Well, we know that data can be sexist
Last year Bill and Melinda Gates’ annual open letter (‘Things we didn’t see coming’) listed one of nine surprises in global development as the perpetual lack of data on women and girls. “I think the main reason is that we create this artificial divide where some issues are ‘women’s’ issues and others aren’t, and the women’s issues don’t get as much in-depth study. That blocks progress for everyone,” said Bill. “You can’t improve things if you don’t know what’s going on with half the population.”
Some of the biggest questions they still couldn’t answer were:
- How much did women earn in comparison to men?
- Are women less likely to own property?
- Will an adult preference their child’s healthcare over their own? Is that more likely the case for women?
- How many more hours do girls spend on household chores than boys? Does that affect their levels of education?
“The problem isn’t only that some women are missing from the record altogether,” said Melinda. “It’s also that the data we do have—data that policymakers depend on—is bad. You might even call it sexist.” This comes back to the point on some things being ‘women’s issues’ and therefore being the only things recorded on that group, such as rate of childbirth. This is sexist and problematic as it boils women down to being measured purely by their reproductive status – Handmaid’s Tale, anyone?
How things are perceived = how policy is made
If we don’t know much about women’s needs beyond family planning, then programs and systems will not be built with their requirements in mind. Even in ‘developed’ contexts, women are often left out of the picture. In Caroline Criado Perez’s book Invisible Women: Exposing data bias in a world designed for men, we see that what medicine, cars, heating units and smartphones have in common is that they are all objects designed to be used by men. The database of user information, the testing conditions and the ‘standard requirements’ of final products and systems do not take into account that people of different genders may have different biological requirements – such as an airbag not suffocating them if they are under six feet.
So – if we know that data can be sexist, what’s the alternative? Can it be feminist?
Another book, by Catherine D’Ignazio and Lauren F. Klein, has coined the term ‘data feminism’. Informed by intersectional feminism, the book looks at how power and privilege influence decision making, explaining that “oppression involves the systematic mistreatment of certain groups of people by other groups”. This might manifest as sexism, ableism, racism, colonialism or classism. As summarised in this helpful reader’s thread, the starting point for data feminism is that power is not evenly distributed among different groups, and many acquire more power at the expense of others. Acknowledging (and changing) that data is often collected, interpreted, disseminated and prioritised by people who hold privilege is the first step toward gathering statistical evidence of diverse lived experience. The book prompts for data to be used as a tool to rethink binaries and hierarchies and make the circumstances of marginalised people visible, recognised and valued.
#DataFeminism: a way of thinking about data, both their uses and their limits, that is informed by direct experience, by a commitment to action, and by intersectional feminist thought.
— Abeba Birhane (@Abebab) May 31, 2020
How does IWDA fit into the world of data feminism?
This year, IWDA launched our flagship initiative Equality Insights, building on our legacy of more than 12 years of research in numerous multi-stakeholder collaborations to develop and test a world-first gender sensitive measure of multidimensional poverty.

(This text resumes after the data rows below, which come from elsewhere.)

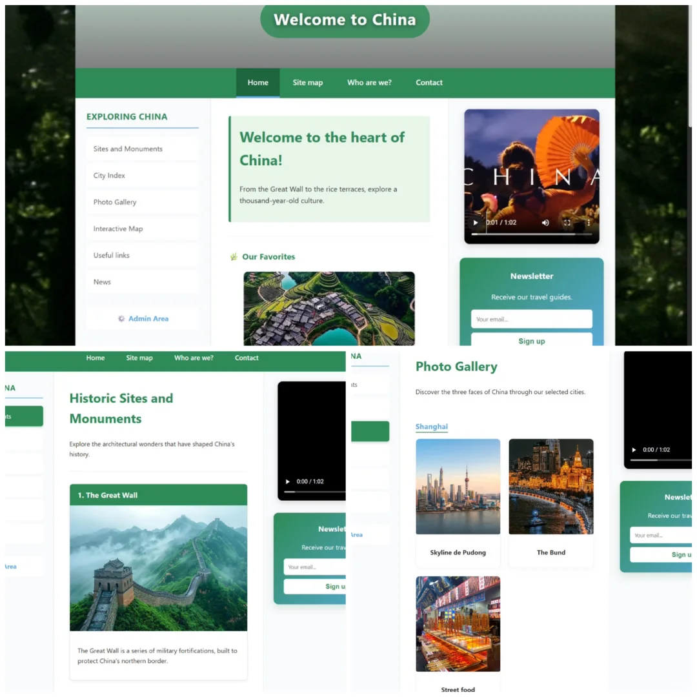This screenshot has width=697, height=697.
Task: Open the Shanghai gallery link
Action: (x=431, y=427)
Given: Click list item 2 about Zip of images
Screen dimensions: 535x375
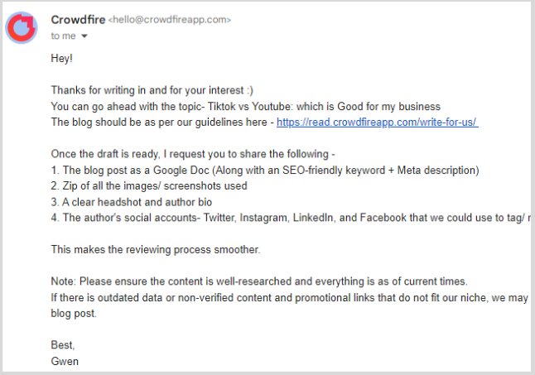Looking at the screenshot, I should tap(149, 186).

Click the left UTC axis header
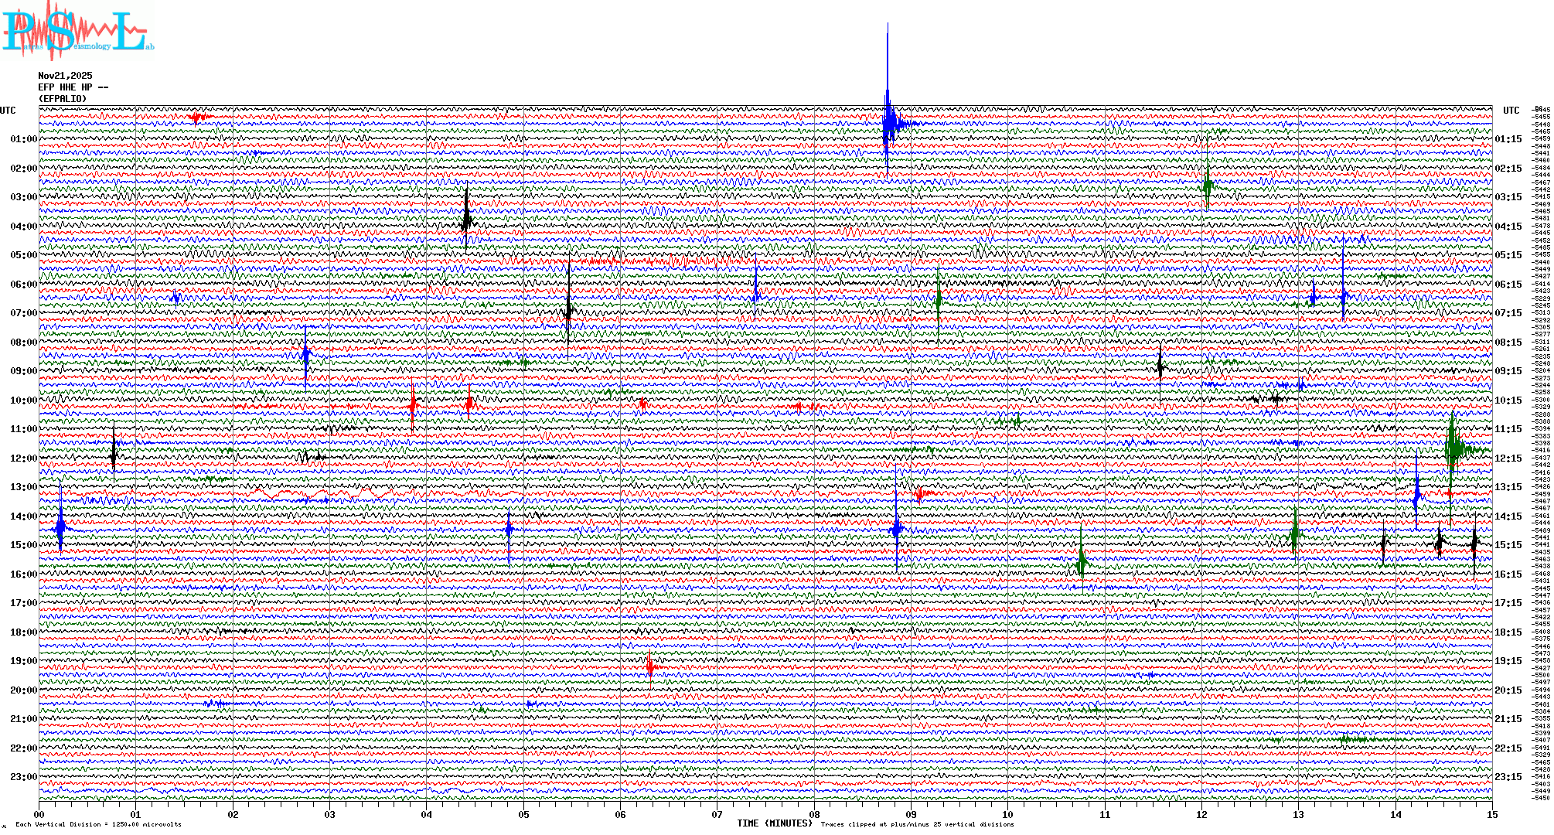click(x=8, y=111)
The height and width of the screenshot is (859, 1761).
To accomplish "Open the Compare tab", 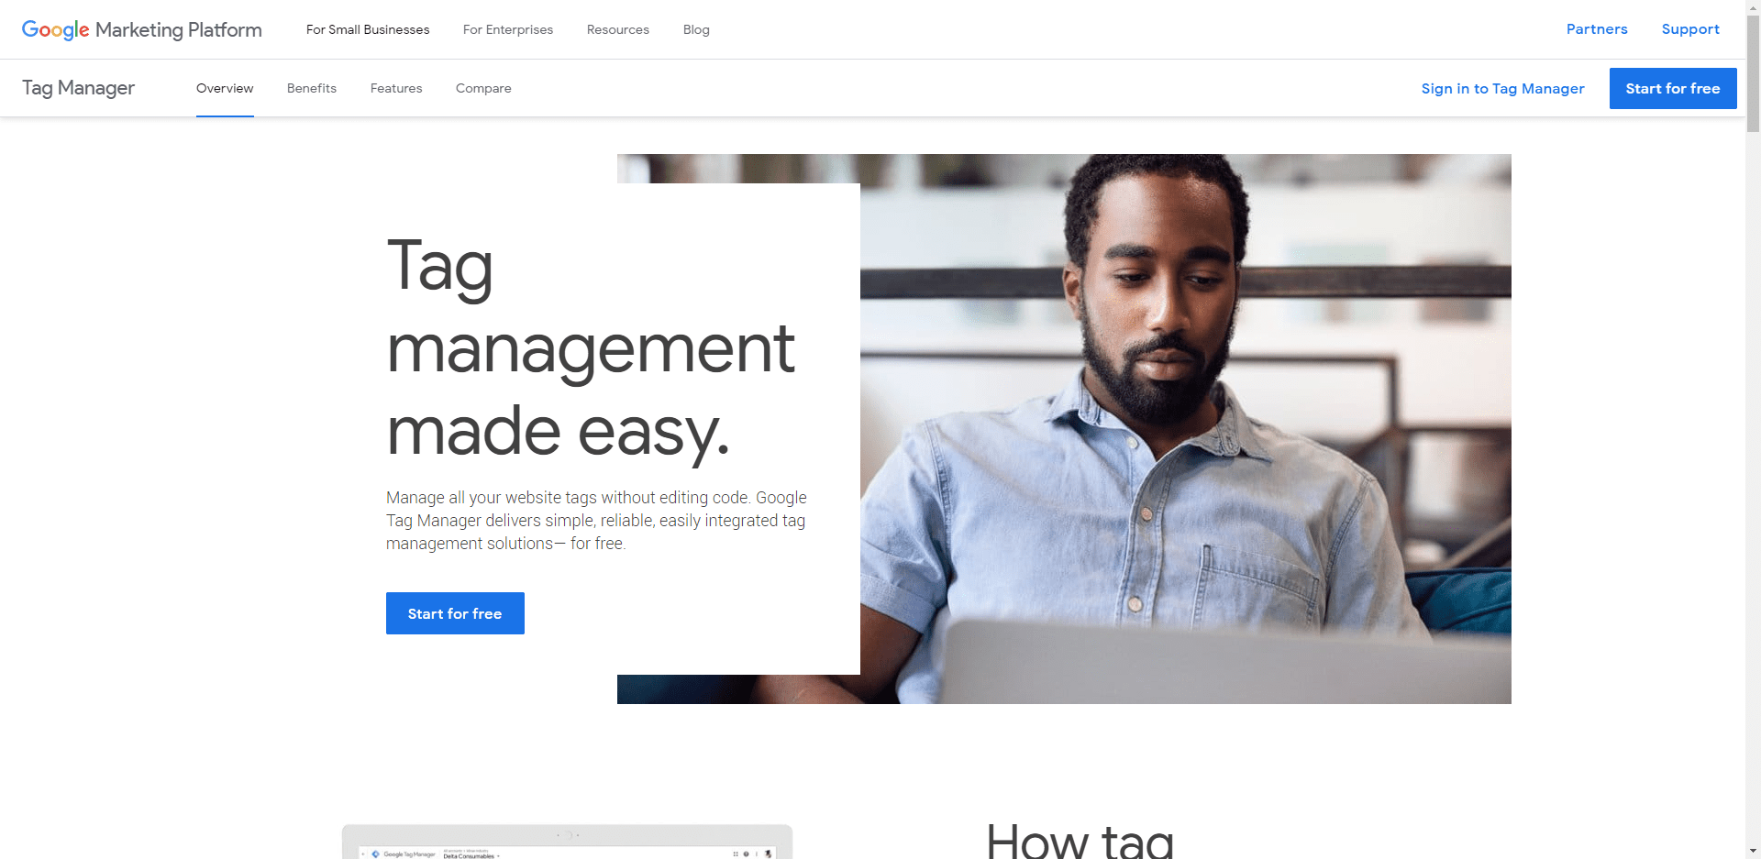I will click(x=483, y=88).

How does Equality Insights promote data feminism? Instead of drawing on pre-existing data in the Pacific, for example, Equality Insights uses a new, purpose-built tool to survey and measure the impact of poverty on men and women across 15 dimensions of their lives.
Typically, information about household income and livelihoods is obtained through surveys that ask one person to provide information about their family or household. By collecting data this way, many assumptions are made about how resources are distributed across household members – even though we know that someone’s gender, age, disability, ethnicity or sexual orientation are factors in their ability to access and control resources.
Equality Insights surveys every adult in a household asking questions about their day-to-day lives. By doing this Equality Insights is able to illuminate circumstances and priorities that would otherwise remain hidden. In Fiji, in the shelter and energy dimensions of the survey we found that women’s experience of their environment was different, with over-exposure to unclean cooking fuel (disproportionate to men’s due to gender norms around domestic work) was leading to an increase in poor health outcomes for women, who also had less access to long-term, quality healthcare based on age and location. In the Solomon Islands, in the shelter dimension we found that despite sharing the same four walls as their male family members, women also had less access to water for their personal hygiene needs – a pertinent issue during the call for increased handwashing amid the Coronavirus pandemic.
By making visible previously hidden power imbalances and the circumstances that contribute to marginalisation, Equality Insights is helping to redefine poverty and opening up new avenues to pursue change. IWDA will continue to join with women’s rights organisations, movements and other actors to advocate for better gender data as part of a feminist approach to progress.